*AIM OF THE EXERCISE*
From the records below, extract all the text exactly and leave the images behind.

Stored data:

★ ★ ★

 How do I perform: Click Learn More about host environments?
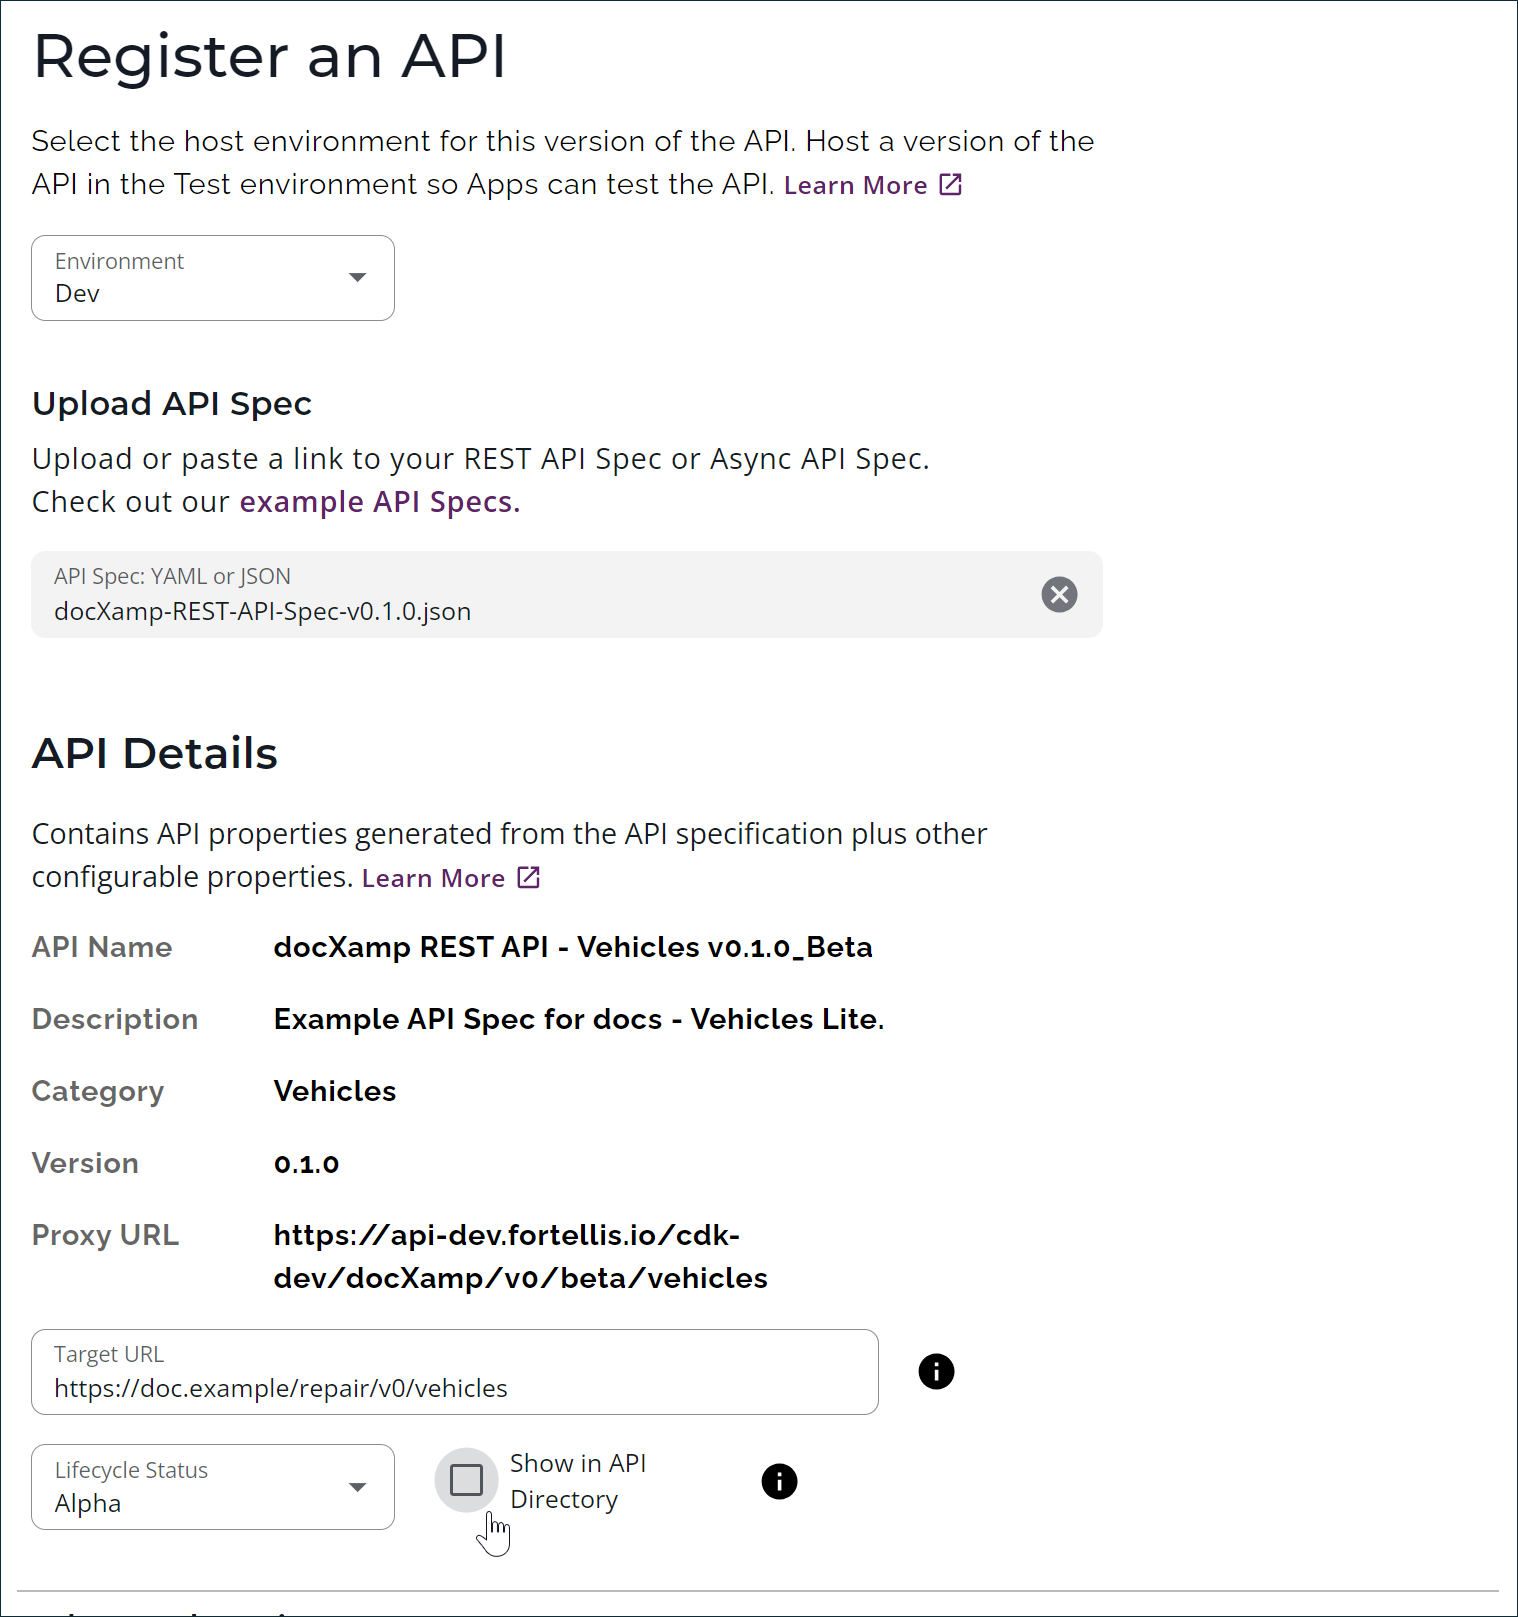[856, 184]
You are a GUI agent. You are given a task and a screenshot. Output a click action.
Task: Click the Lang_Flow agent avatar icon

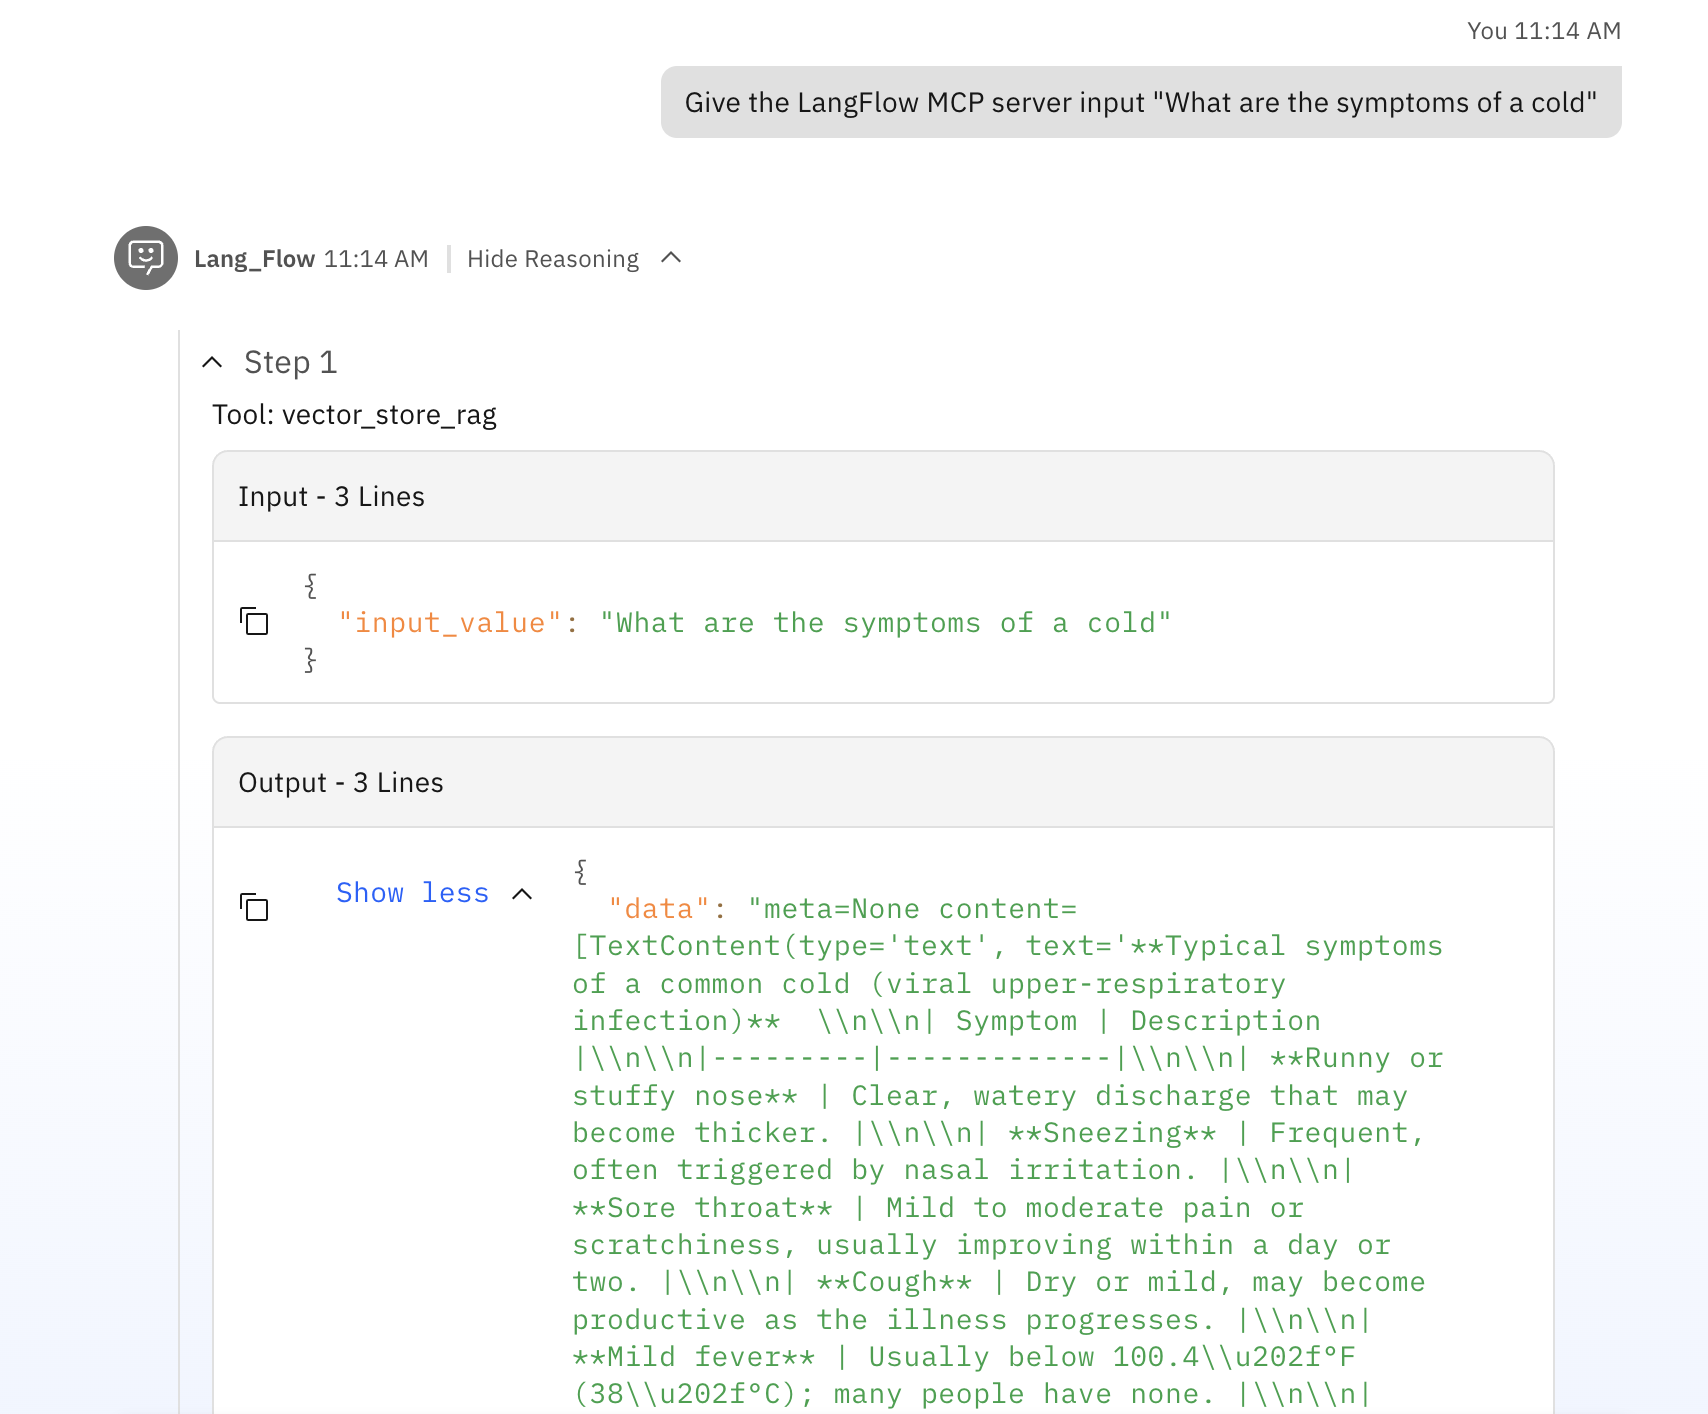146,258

★ ★ ★

*SOLUTION FOR THIS TASK*
 How do I perform: Click Learn More about host environments?
[856, 184]
You are a GUI agent. You are given a task and a screenshot. Output a click action.
Task: Click the Lang_Flow agent avatar icon

146,258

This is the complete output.